_Exercise text:_
Posts Tagged ‘TEK and polar bears’

Polar Bears and TEK

Monday, February 1st, 2010

(Michael Berrill, Oceanactions.com)

So what’s ahead for polar bears? Will they survive and adapt to thinning ice and a warmer climate? Or will they gradually starve and inevitably become extinct over the next half century?

It depends on who you talk to, biologists or Inuit hunters. Two different ways of knowing, two different cultures. Sometimes they agree – in their different ways both have clearly documented that the Arctic is warming rapidly. And sometimes they disagree: Inuit know that polar bears are doing well and increasing in numbers, while biologists know that populations are declining and predict dire times ahead. The US has identified polar bears as ‘endangered’ under the Endangered Species Act.

(whyy.org)

(Stored records)
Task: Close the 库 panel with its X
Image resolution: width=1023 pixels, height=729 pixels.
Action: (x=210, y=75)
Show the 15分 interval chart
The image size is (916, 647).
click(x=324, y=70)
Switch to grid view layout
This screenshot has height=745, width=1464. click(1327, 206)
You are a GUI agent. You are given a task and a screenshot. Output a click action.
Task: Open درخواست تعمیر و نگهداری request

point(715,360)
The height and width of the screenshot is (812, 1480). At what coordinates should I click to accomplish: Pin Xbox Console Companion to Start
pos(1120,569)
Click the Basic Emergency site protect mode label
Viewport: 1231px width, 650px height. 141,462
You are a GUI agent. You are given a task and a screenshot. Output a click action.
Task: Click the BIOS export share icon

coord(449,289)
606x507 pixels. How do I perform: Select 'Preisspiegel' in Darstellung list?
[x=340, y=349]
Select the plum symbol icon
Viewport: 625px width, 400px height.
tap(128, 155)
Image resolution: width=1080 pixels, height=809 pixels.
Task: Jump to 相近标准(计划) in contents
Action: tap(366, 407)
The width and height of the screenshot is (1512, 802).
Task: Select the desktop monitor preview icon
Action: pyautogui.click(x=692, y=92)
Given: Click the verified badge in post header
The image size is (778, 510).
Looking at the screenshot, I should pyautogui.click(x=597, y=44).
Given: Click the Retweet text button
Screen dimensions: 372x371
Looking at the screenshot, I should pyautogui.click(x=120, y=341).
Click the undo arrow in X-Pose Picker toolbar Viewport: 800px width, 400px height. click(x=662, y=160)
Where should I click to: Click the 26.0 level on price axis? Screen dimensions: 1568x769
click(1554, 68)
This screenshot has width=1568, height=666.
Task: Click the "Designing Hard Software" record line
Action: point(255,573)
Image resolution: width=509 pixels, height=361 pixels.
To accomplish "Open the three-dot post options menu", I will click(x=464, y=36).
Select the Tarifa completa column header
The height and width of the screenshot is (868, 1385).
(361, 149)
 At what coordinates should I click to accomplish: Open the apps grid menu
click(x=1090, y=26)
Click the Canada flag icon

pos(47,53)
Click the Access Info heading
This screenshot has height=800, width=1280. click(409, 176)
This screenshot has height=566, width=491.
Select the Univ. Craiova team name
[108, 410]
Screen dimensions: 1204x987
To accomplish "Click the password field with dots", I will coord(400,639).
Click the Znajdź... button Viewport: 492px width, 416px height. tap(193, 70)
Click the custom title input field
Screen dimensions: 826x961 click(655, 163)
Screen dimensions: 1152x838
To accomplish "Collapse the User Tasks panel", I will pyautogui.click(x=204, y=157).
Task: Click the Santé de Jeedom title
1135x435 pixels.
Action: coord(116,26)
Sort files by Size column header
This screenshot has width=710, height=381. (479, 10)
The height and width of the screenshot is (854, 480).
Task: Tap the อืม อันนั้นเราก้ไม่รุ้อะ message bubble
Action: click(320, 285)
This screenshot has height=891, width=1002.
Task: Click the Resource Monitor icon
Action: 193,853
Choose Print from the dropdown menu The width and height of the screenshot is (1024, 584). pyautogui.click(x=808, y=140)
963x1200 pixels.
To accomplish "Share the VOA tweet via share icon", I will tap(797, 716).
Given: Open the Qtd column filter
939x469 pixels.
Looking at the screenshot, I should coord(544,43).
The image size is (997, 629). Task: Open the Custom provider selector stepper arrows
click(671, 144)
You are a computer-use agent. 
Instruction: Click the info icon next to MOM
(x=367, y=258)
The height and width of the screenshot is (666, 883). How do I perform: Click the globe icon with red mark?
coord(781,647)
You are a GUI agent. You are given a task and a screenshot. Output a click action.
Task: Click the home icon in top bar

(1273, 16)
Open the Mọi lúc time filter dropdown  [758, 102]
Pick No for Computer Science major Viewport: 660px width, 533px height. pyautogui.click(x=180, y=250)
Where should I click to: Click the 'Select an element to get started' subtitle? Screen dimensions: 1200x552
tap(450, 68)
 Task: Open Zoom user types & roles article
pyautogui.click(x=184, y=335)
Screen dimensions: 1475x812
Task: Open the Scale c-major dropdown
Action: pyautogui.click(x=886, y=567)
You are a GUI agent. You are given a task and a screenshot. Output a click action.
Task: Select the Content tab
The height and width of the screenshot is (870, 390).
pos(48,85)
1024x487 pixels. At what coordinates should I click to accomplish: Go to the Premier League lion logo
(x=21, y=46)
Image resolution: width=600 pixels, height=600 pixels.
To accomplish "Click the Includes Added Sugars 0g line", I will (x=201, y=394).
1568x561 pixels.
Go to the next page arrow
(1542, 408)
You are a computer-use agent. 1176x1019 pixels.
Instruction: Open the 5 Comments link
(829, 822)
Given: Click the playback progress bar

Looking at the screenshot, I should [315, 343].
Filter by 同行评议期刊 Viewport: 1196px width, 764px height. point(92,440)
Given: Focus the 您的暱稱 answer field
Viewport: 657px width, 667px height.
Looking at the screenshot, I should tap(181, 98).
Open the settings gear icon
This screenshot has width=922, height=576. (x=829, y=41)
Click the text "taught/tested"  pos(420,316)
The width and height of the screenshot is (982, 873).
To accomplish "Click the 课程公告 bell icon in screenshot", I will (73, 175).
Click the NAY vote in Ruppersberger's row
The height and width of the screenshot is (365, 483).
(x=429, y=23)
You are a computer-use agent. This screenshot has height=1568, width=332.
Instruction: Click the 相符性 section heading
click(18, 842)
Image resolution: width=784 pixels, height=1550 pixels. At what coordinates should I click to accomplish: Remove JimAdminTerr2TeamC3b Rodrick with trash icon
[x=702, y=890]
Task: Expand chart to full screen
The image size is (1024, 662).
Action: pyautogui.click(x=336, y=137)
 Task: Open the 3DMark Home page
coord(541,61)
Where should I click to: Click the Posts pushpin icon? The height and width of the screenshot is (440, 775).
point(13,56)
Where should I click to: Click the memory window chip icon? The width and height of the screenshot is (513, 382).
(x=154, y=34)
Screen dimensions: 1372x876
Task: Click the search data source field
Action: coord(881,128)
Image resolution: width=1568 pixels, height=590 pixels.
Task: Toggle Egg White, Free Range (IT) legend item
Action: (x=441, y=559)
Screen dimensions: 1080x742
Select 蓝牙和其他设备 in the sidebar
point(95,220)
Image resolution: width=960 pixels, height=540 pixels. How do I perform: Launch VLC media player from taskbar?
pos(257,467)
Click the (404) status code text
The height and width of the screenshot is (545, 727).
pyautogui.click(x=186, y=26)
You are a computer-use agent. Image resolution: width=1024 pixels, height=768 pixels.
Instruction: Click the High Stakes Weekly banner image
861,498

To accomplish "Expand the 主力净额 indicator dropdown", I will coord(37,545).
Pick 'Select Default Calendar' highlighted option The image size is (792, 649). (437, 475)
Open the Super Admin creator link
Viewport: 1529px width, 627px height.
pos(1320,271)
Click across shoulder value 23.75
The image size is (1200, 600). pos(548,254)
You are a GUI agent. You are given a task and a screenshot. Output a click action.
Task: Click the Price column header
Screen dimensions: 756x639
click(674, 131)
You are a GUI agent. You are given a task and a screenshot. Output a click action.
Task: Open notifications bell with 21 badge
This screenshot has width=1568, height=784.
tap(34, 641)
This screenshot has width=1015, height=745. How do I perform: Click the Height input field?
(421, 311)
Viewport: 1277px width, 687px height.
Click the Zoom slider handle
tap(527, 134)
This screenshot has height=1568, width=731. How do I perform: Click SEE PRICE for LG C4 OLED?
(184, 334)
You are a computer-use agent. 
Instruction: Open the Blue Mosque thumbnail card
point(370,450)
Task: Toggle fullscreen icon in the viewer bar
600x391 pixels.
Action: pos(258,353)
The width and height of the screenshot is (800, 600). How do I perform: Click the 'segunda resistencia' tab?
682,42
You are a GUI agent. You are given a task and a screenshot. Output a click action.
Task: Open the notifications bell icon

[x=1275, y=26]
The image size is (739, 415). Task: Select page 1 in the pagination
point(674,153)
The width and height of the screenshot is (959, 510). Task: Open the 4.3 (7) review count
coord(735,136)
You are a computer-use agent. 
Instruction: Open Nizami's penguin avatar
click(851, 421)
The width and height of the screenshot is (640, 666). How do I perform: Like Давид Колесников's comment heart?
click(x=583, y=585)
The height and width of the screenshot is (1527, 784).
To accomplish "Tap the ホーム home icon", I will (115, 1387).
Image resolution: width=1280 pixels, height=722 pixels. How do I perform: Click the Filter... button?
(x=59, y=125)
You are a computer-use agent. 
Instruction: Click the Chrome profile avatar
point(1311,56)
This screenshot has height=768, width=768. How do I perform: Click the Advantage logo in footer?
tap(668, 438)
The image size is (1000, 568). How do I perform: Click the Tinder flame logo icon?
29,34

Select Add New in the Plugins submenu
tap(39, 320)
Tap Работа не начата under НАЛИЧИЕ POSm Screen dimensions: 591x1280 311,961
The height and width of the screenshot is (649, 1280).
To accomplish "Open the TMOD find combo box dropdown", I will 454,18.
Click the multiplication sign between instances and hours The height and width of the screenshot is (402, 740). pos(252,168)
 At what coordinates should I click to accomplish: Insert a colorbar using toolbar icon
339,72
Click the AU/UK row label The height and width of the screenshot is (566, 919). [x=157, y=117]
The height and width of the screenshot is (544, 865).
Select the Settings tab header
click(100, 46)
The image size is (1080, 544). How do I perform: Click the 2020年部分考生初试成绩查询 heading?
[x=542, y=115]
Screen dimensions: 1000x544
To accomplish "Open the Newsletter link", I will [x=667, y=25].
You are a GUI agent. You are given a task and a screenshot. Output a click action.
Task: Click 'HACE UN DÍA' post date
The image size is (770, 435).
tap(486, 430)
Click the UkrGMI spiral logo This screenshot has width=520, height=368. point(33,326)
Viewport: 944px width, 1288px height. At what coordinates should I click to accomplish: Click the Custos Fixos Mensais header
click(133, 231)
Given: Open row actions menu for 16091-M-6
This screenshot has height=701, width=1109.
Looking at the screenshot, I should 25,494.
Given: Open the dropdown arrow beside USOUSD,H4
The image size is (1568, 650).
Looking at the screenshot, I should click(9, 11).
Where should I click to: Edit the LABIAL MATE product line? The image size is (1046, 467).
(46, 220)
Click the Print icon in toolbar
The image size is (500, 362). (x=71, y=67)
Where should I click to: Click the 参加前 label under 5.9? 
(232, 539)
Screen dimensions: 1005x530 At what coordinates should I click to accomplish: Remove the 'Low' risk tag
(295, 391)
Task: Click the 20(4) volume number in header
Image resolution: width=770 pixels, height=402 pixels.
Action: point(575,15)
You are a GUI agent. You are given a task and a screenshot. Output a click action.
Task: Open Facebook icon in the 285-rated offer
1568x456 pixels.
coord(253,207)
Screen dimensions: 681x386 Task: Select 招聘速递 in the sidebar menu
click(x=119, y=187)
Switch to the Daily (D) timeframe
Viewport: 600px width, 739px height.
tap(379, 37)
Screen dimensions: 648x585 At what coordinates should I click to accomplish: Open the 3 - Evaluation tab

_Questions to answer:_
• a. According to the polar bear text, under which law has the US identified polar bears as endangered?
• b. In the polar bear text, swap "thinning ice" for "melting ice" and write out the passage from "Polar Bears and" to "next half century?".
• c. Write the next part of the piece on polar bears and Inuit knowledge, picking up after its final line.

_Answers to the exercise:_
• a. The Endangered Species Act.

• b.
Polar Bears and TEK

Monday, February 1st, 2010

(Michael Berrill, Oceanactions.com)

So what’s ahead for polar bears? Will they survive and adapt to melting ice and a warmer climate? Or will they gradually starve and inevitably become extinct over the next half century?

• c.
The argument of course is that sea ice is shrinking, along with how long it lasts each spring, and that polar bears depend on sea ice to reach the seals they prey on. The biologists’ data indicate that of the 19 polar bear populations, about half appear to be decreasing, and for most of the rest there are not enough data to call it. Inuit in Nunavut, based on their own observations, think the biologist’s models and simulations are incorrect. They see plenty of healthy polar bears. They want the limited sports hunt to continue, since it brings badly needed funds into the region. Who is ‘right’?

Hunter comforts polar bear that collapsed from heat exhaustion before he could shoot it (ecoenquirer.com)

Traditional ecological knowledge is very different from the data biologists accumulate. TEK is a way of knowing, inseparable from all of the other indigenous knowledge, and inseparable from the spirituality that is at the core of Inuit culture. It is qualitative and holistic, and emerges from the deep combined experience of hunters that stretches back for generations beyond count. TEK cannot just be integrated with biologists’ scientific data, validated where it fits, rejected where it doesn’t. TEK is a process, one that cannot be separated from the people who hold the knowledge.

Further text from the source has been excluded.